In the listing that follows, the lines starting at the one containing "Where should I" and ending at the one containing "Task: Open 马上登录" are to be returned exactly, both boundary lines included, and no others.

Provided material |
• • •
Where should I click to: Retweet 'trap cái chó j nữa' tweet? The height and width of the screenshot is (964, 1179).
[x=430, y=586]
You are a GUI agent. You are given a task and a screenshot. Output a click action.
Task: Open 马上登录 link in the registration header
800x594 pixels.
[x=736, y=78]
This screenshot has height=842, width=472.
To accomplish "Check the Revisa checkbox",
• • •
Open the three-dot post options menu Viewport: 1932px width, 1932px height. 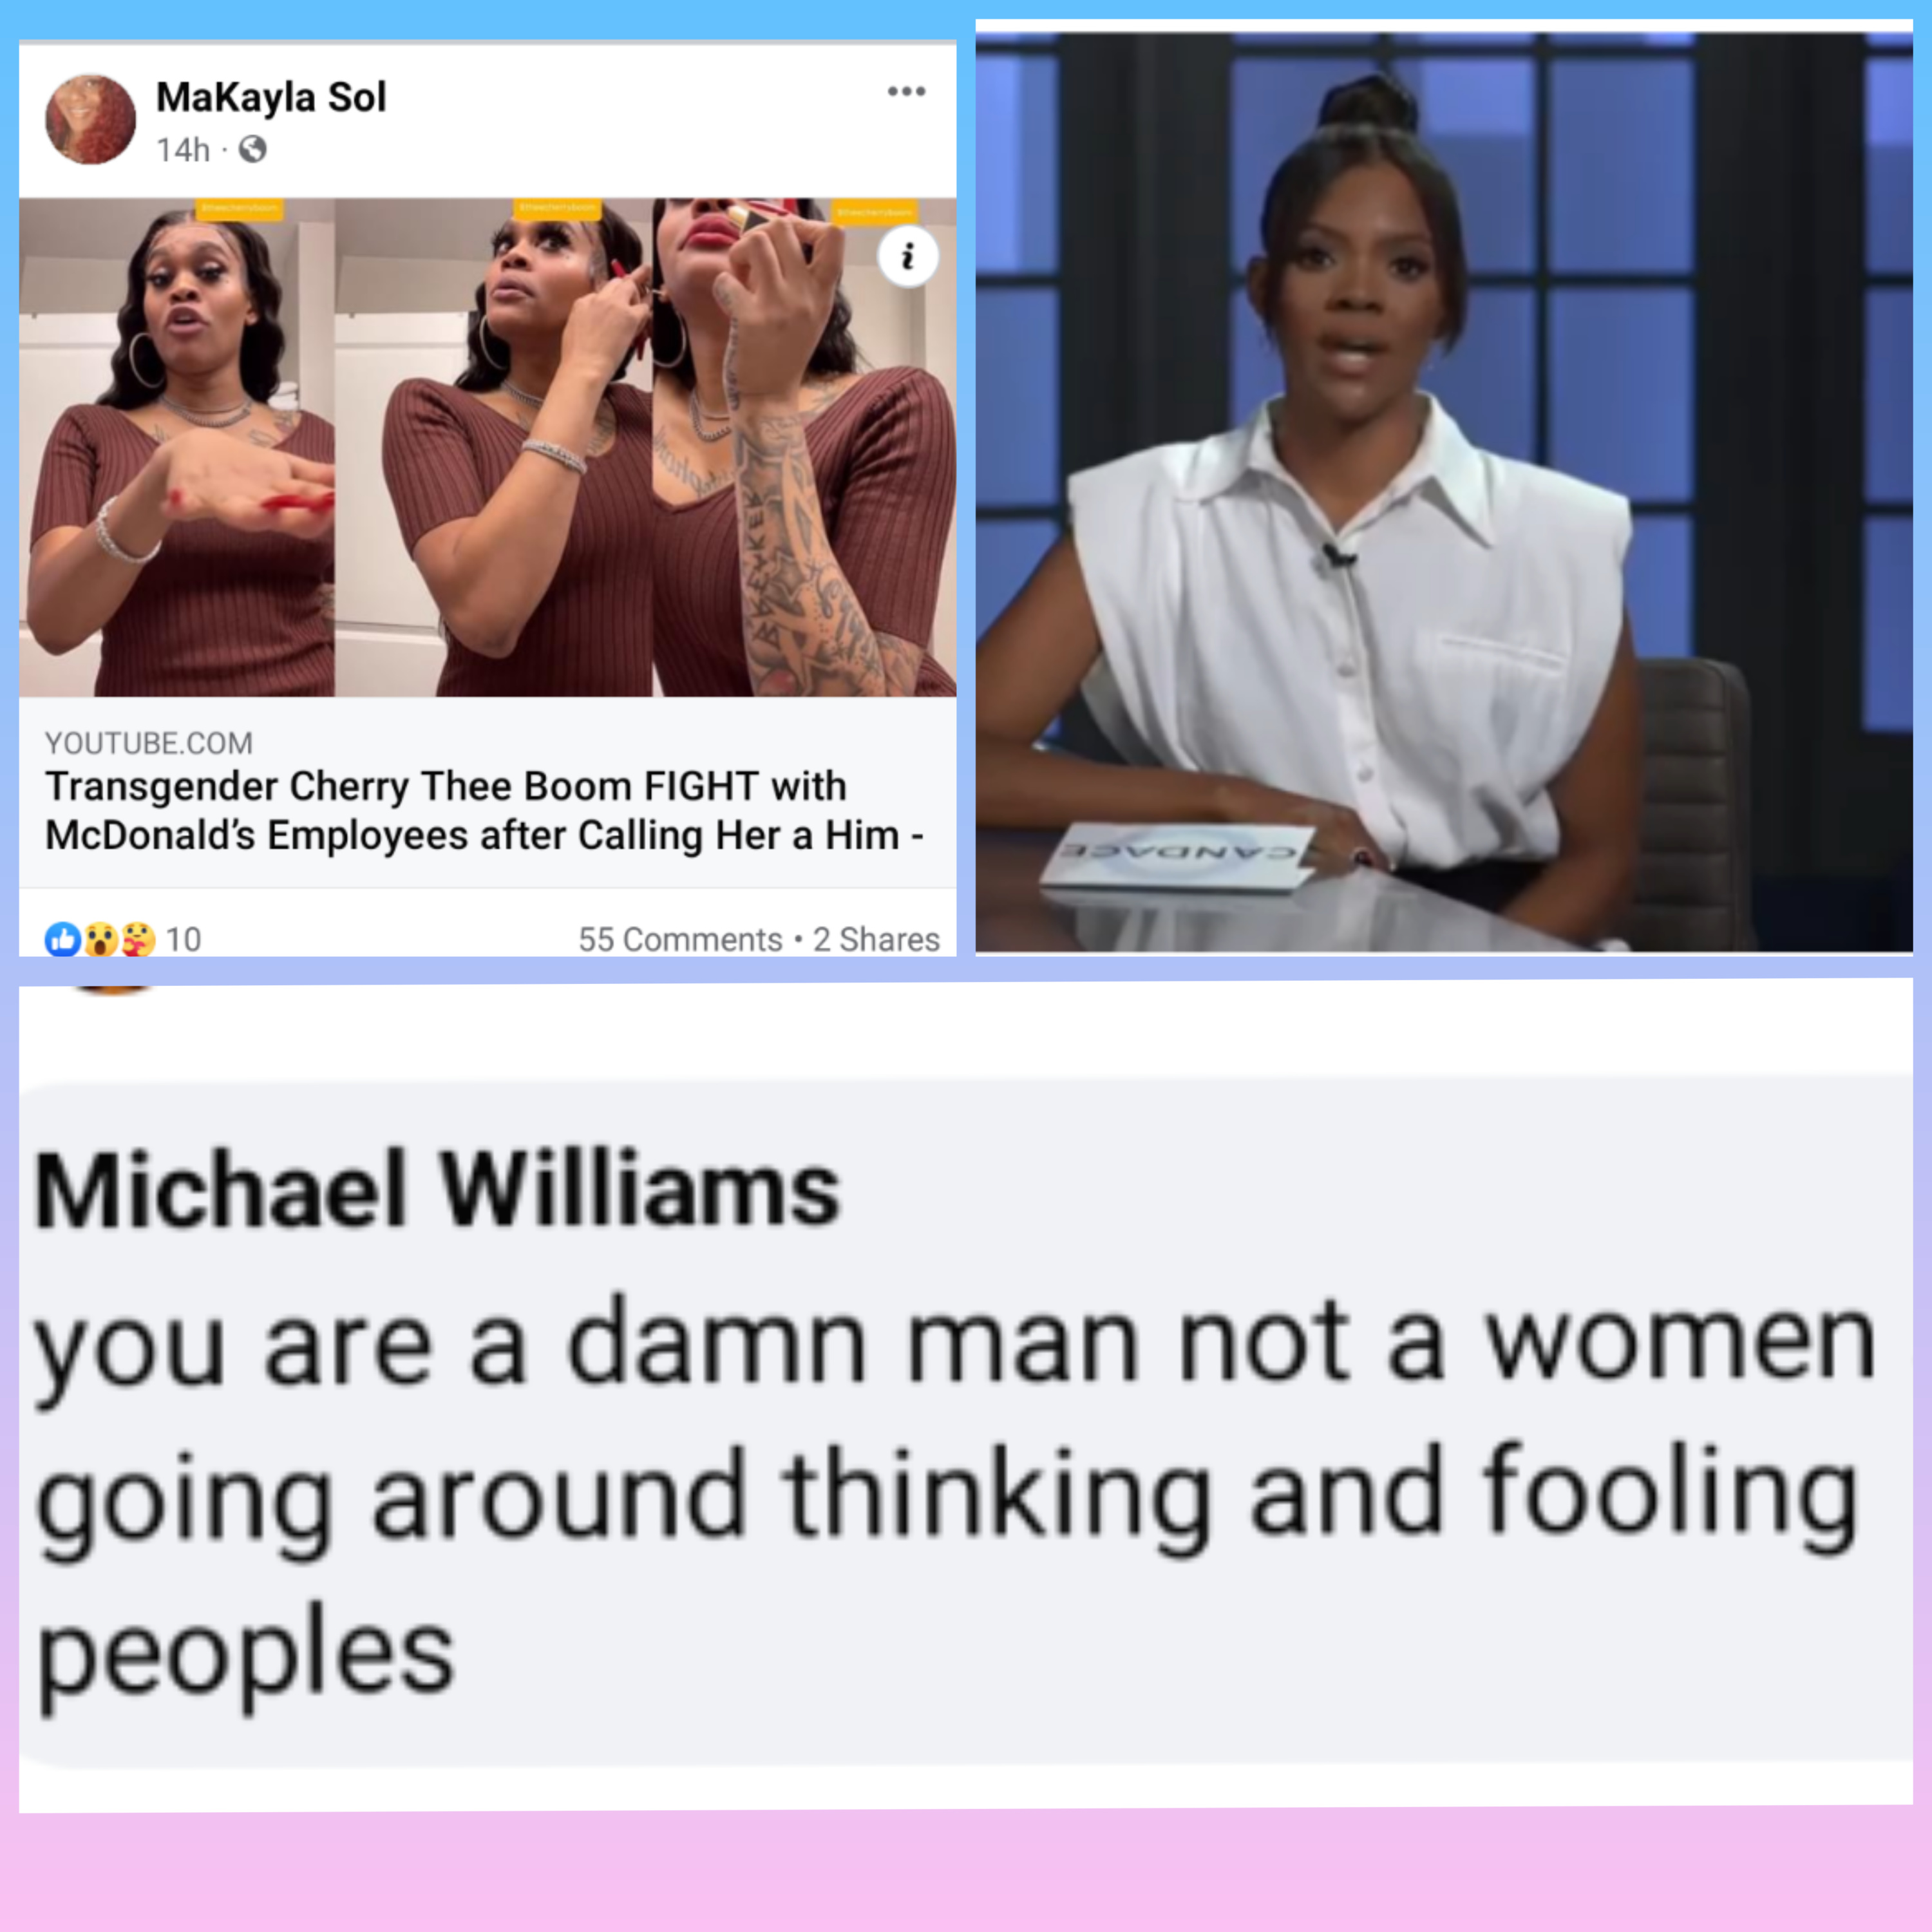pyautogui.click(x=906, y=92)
• • •
Reply |
Where should I click to: Retweet 'trap cái chó j nữa' tweet? The height and width of the screenshot is (964, 1179).
[x=430, y=586]
You are a GUI agent. You are given a task and a screenshot. Output a click action.
Task: Open 马上登录 link in the registration header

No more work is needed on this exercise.